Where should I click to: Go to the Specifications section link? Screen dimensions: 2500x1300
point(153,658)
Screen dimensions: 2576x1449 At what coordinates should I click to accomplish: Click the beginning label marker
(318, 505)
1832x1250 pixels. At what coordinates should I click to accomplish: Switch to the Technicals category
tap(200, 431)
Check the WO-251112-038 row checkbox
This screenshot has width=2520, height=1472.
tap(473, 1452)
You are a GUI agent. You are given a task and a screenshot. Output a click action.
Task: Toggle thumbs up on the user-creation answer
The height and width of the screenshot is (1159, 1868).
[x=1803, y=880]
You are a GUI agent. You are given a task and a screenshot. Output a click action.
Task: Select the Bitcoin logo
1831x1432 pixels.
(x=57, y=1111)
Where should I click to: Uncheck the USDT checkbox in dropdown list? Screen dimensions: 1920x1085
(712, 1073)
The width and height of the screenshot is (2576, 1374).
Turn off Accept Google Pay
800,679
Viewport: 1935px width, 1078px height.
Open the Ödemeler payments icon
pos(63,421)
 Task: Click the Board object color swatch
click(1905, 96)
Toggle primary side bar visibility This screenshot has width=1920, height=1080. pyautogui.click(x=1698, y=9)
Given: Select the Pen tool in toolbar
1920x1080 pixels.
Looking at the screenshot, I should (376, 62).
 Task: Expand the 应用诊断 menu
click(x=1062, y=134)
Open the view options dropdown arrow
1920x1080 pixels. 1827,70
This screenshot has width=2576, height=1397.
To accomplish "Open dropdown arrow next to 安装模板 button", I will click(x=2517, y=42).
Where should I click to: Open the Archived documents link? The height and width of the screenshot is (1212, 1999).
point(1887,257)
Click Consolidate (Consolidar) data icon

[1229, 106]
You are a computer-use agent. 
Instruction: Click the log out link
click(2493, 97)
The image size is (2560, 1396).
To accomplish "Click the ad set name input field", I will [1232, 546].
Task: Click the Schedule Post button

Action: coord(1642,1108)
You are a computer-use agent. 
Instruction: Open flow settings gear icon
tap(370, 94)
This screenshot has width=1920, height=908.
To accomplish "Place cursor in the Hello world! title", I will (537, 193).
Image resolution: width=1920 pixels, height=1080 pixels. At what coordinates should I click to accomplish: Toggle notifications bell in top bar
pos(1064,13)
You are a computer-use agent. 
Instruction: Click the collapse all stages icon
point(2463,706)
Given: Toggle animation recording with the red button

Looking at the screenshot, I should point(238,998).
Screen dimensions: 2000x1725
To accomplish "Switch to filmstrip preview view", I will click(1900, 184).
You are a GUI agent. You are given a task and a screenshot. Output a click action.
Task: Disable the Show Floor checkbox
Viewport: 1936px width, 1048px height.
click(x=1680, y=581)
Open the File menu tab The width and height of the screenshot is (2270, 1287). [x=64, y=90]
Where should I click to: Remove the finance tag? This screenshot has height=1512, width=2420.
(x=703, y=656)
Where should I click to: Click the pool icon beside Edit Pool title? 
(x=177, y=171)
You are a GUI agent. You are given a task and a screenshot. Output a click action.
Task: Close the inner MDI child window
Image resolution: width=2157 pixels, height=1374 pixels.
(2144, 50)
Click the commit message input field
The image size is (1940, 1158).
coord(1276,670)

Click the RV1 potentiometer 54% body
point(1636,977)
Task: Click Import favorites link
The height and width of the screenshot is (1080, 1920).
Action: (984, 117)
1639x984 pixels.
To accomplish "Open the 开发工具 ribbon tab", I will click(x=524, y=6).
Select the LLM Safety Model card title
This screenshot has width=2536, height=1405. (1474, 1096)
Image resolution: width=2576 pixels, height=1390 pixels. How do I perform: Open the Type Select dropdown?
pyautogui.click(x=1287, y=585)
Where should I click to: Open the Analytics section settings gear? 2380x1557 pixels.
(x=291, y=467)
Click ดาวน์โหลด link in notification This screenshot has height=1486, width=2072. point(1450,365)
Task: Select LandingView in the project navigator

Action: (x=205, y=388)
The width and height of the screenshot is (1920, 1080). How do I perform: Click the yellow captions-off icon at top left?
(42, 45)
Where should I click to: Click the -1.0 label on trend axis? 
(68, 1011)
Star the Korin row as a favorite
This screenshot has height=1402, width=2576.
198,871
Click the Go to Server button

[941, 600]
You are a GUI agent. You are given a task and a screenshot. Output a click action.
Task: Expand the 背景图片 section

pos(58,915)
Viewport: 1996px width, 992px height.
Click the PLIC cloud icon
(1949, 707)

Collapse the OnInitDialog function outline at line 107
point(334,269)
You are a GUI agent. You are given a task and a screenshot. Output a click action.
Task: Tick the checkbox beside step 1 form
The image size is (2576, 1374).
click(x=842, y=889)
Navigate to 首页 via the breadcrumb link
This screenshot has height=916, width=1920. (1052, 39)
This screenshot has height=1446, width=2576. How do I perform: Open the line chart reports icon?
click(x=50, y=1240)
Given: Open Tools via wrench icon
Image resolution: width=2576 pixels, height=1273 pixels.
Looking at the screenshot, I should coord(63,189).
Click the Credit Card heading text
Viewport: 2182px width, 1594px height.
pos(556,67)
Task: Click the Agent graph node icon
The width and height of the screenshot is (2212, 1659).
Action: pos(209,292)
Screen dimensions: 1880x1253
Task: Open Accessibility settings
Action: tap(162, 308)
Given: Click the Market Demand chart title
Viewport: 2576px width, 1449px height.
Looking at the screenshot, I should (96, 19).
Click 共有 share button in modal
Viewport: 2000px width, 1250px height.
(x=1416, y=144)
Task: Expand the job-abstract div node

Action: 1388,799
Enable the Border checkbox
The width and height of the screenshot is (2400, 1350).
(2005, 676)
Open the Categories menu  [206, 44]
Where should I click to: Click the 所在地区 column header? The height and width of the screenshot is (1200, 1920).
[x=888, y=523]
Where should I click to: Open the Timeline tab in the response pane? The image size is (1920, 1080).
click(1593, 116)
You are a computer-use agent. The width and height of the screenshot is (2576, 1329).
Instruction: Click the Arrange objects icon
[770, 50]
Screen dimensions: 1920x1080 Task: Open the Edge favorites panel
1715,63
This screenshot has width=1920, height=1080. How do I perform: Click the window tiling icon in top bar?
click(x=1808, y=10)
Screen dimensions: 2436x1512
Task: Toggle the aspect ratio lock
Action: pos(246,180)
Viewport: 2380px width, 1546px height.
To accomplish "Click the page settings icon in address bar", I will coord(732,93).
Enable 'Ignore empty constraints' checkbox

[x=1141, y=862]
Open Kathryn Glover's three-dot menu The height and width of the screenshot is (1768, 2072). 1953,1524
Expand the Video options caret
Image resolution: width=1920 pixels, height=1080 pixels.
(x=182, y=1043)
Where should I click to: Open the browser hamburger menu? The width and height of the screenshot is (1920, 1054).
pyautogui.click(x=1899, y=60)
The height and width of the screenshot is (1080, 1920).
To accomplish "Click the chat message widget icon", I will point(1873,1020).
----
→ What the task requires
Out of the entries above, write out only the lines between the line holding "Task: Click the Board object color swatch" and the line holding "Open the File", inclusive, each exactly as given.

→ Reply to the exercise
 Task: Click the Board object color swatch
click(1905, 96)
Toggle primary side bar visibility This screenshot has width=1920, height=1080. pyautogui.click(x=1698, y=9)
Given: Select the Pen tool in toolbar
1920x1080 pixels.
Looking at the screenshot, I should (376, 62).
 Task: Expand the 应用诊断 menu
click(x=1062, y=134)
Open the view options dropdown arrow
1920x1080 pixels. 1827,70
This screenshot has width=2576, height=1397.
To accomplish "Open dropdown arrow next to 安装模板 button", I will click(x=2517, y=42).
Where should I click to: Open the Archived documents link? The height and width of the screenshot is (1212, 1999).
point(1887,257)
Click Consolidate (Consolidar) data icon

[1229, 106]
You are a computer-use agent. 
Instruction: Click the log out link
click(2493, 97)
The image size is (2560, 1396).
To accomplish "Click the ad set name input field", I will [1232, 546].
Task: Click the Schedule Post button

Action: coord(1642,1108)
You are a computer-use agent. 
Instruction: Open flow settings gear icon
tap(370, 94)
This screenshot has width=1920, height=908.
To accomplish "Place cursor in the Hello world! title", I will (537, 193).
Image resolution: width=1920 pixels, height=1080 pixels. At what coordinates should I click to accomplish: Toggle notifications bell in top bar
pos(1064,13)
You are a computer-use agent. 
Instruction: Click the collapse all stages icon
point(2463,706)
Given: Toggle animation recording with the red button

Looking at the screenshot, I should point(238,998).
Screen dimensions: 2000x1725
To accomplish "Switch to filmstrip preview view", I will click(1900, 184).
You are a GUI agent. You are given a task and a screenshot. Output a click action.
Task: Disable the Show Floor checkbox
Viewport: 1936px width, 1048px height.
click(x=1680, y=581)
Open the File menu tab The width and height of the screenshot is (2270, 1287). [x=64, y=90]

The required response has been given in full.